Sunday, 21 April 2013

My Second First Bike Ride!

As I climbed onto the saddle I was reminded of being a small child again who had stabilisers on her 'ice princess' bike wobbling up and down the cul-de-sac. Or maybe like the time when I took my cycling proficiency test at primary school and failed miserably- twice. Cycling has always been a source of great enjoyment for me but I am not particularly brilliant at doing it 'properly'. Gears are just handle bars you can turn in my opinion and as for 'correct braking'... if you need to brake you just yank on them until you stop. It has been a long time since I last rode a bike because I was too nervous with my sight deterioration. Maybe the fact that I was told to: "Just act like you can see over your left shoulder" during cycling lessons was a contributing factor- considering I have always seen nothing on my left side so traffic assessing would be... tricky.

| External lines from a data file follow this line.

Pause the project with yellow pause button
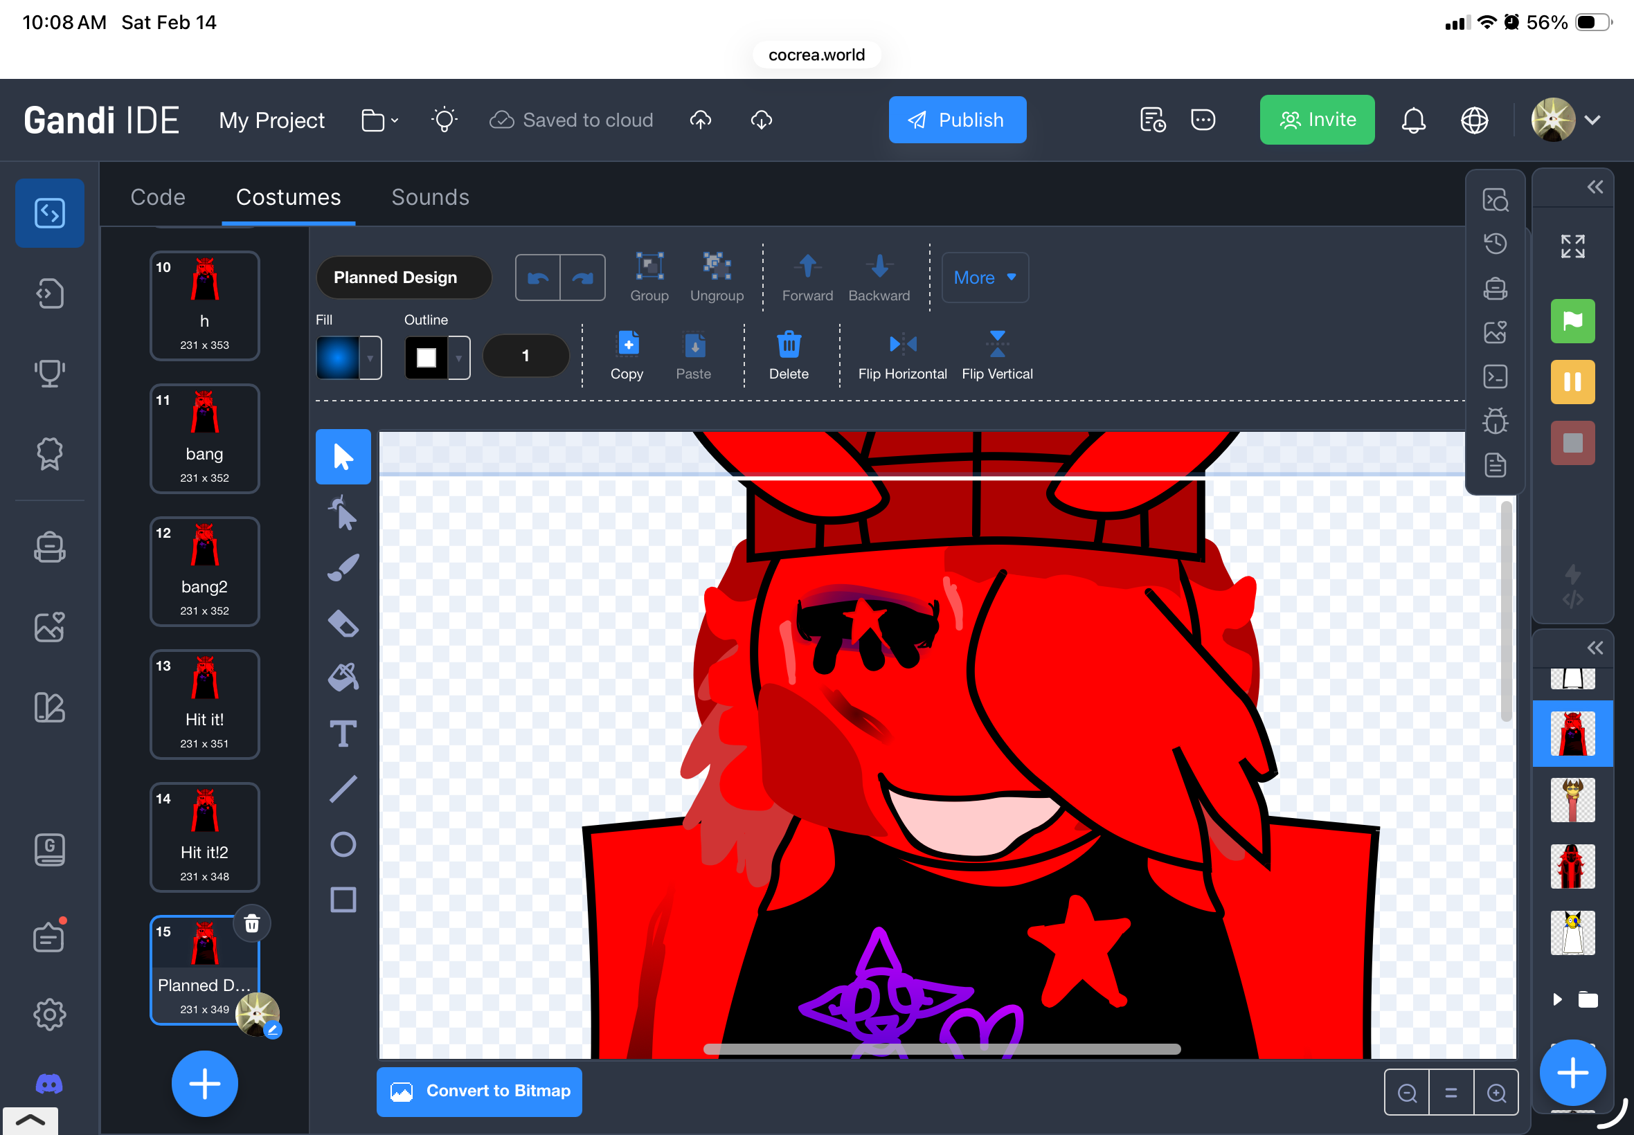This screenshot has width=1634, height=1135. tap(1572, 383)
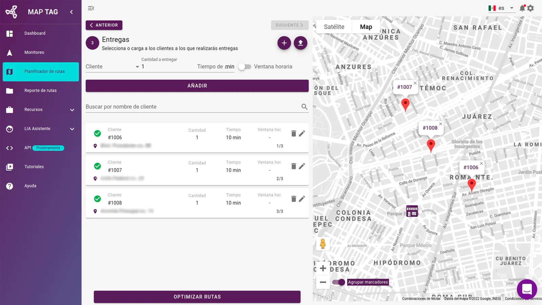
Task: Open the language selector dropdown
Action: pyautogui.click(x=502, y=8)
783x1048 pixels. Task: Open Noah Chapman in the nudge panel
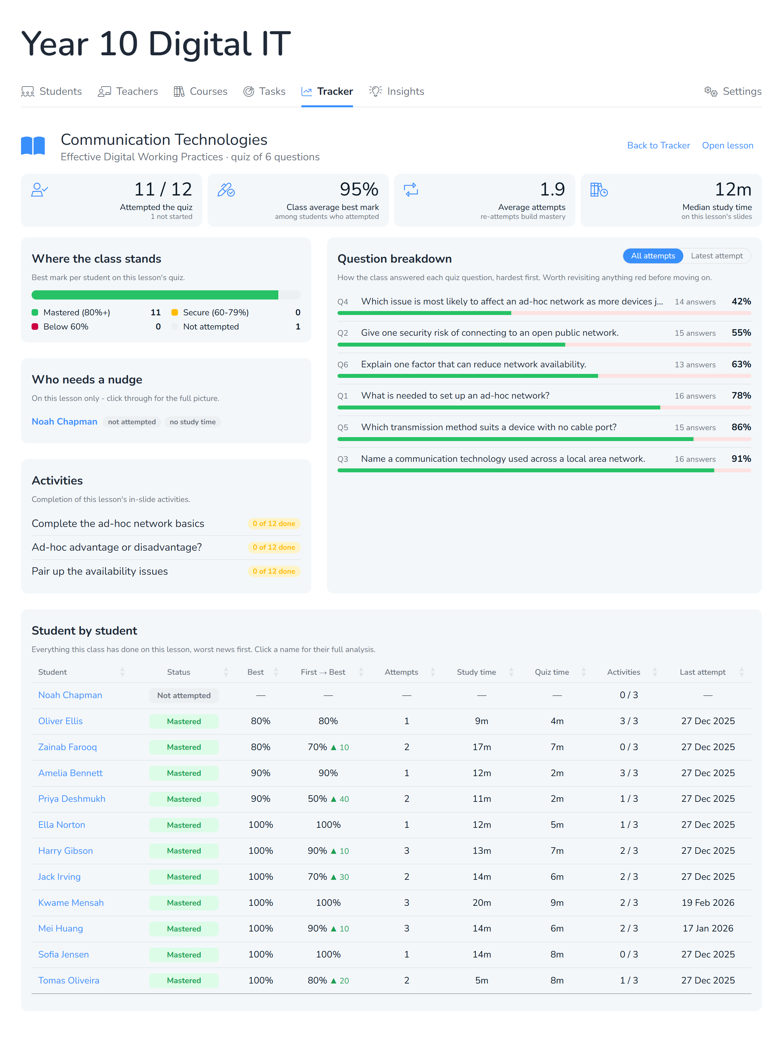coord(64,422)
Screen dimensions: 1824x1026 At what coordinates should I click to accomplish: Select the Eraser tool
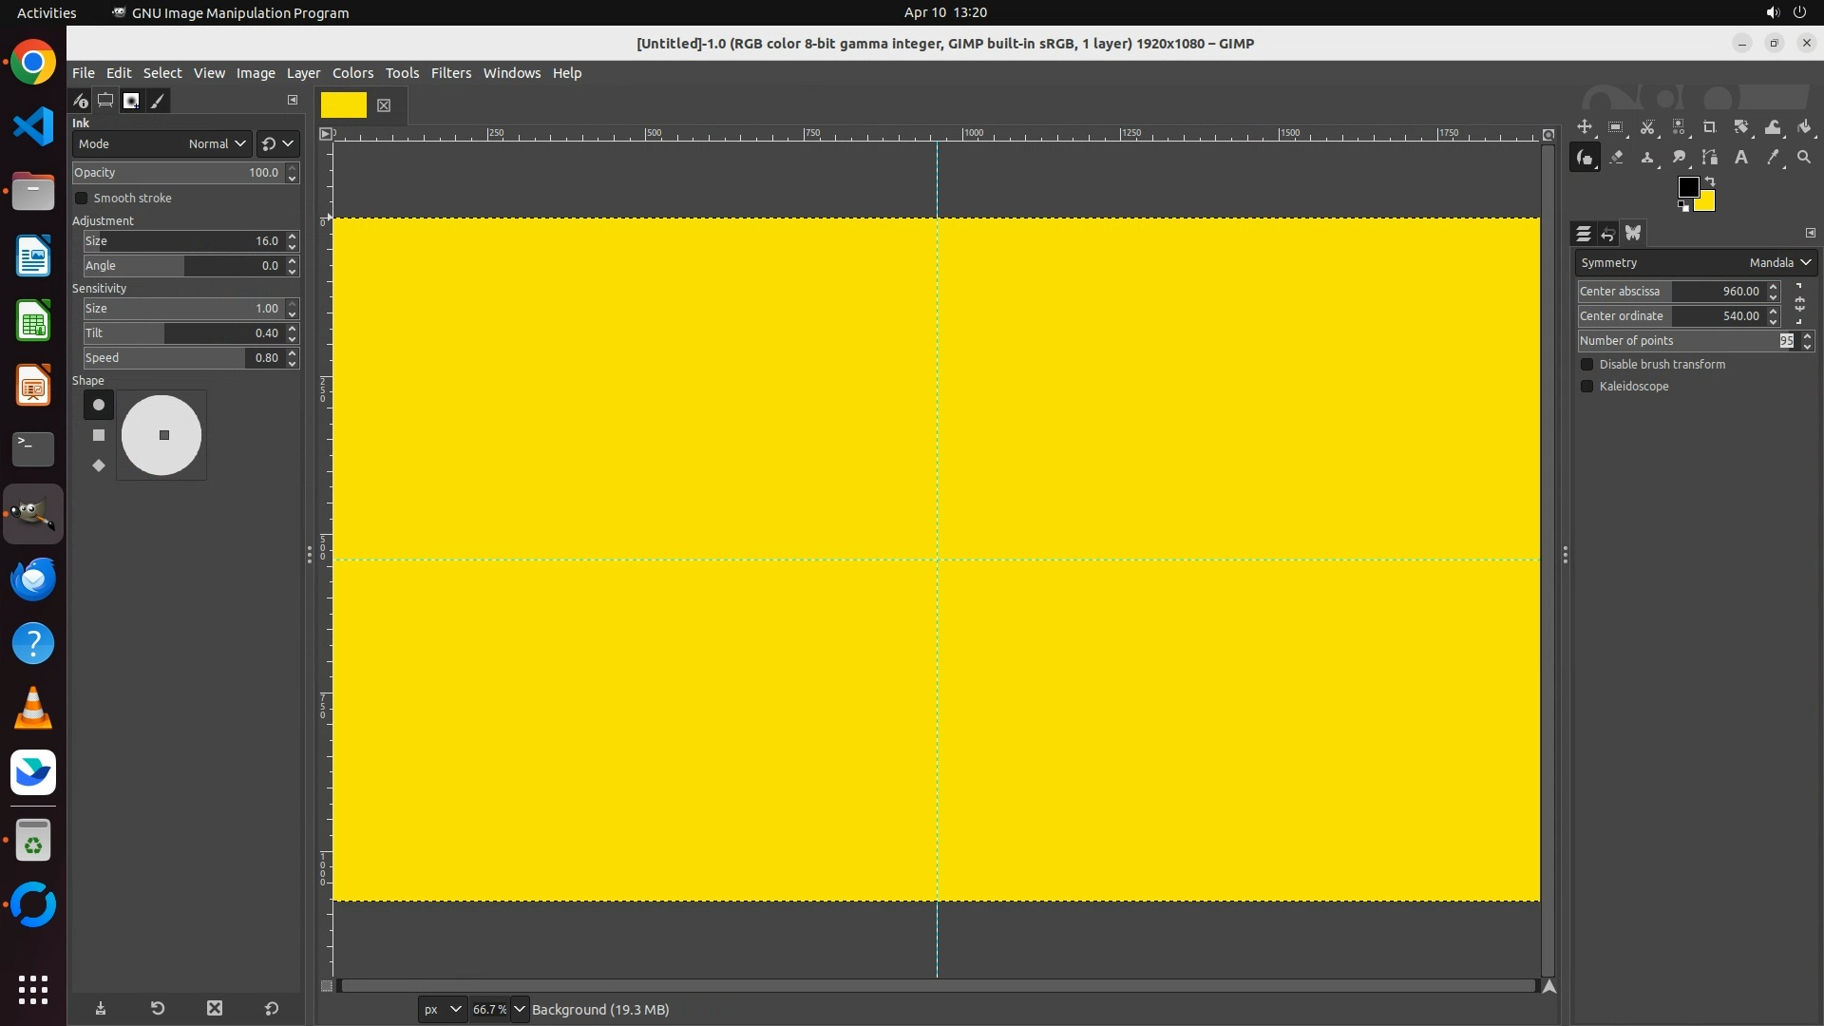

Picture of Guide Dog Laila watching authoritatively as a man, dave, blows up a tire.
Laila and Dave MOTing the bike!
Today I was offered the chance to ride my bike for a bit. I surprised myself by jumping at the opportunity and soon my tires were pumped up and my saddle was deemed low, but not too low, after all these years. This was the first time in roughly four years that I had ridden a bike since developing my eye condition. It was terrifying, tense, worrying but overall amazing, fun and liberating. Sure- for the vast amount of time I was either crashing into things or riding in circles- but it felt pretty great!

Myself, Mum, and Dave used a variety of methods to get me moving better after this video was taken. The most effective being a 'follow my voice' technique which worked well but it was rather difficult to judge handlebar positions when I needed to turn. We also discovered that it is difficult to use the 'small child' approach of holding the back of the bike when a blind fifteen year old is riding it as Mum found out. The problem arose when I thought right was left and Mum -after shouting "TURN LEFT"- did so, and I went my own version of 'left' which happened to be 'right'. I cut in front of her and she fell over... I feel a bit bad about that still.

I was riding a single bike as apposed to a tandem which maybe was not the best option if I wanted to be serious and directional with my peddling. However, it certainly added the adrenaline factor of not being able to see where I was going. I can be seen in the video below, recorded by my laughing mother, crashing up and down from curb to curb and at one point into a tree. It really was fun! I am going to look into tandem groups for the visually impaired because I would like to do some more cycling but maybe the more 'travelling' kind! Considering the cycling proficiency failure I am not sure if I will be much good, but surely it has to help if someone who can see beyond the handlebars is steering!

Me narrowly avoiding a car looking surprised on my black bike

1 comment:

  1. Imi,, I ride with Beechholme VI tandem club in Hull, iif you want a try let me know, it's great, I love it and tandems let you just enjoy the ride and speed without the crash at the end!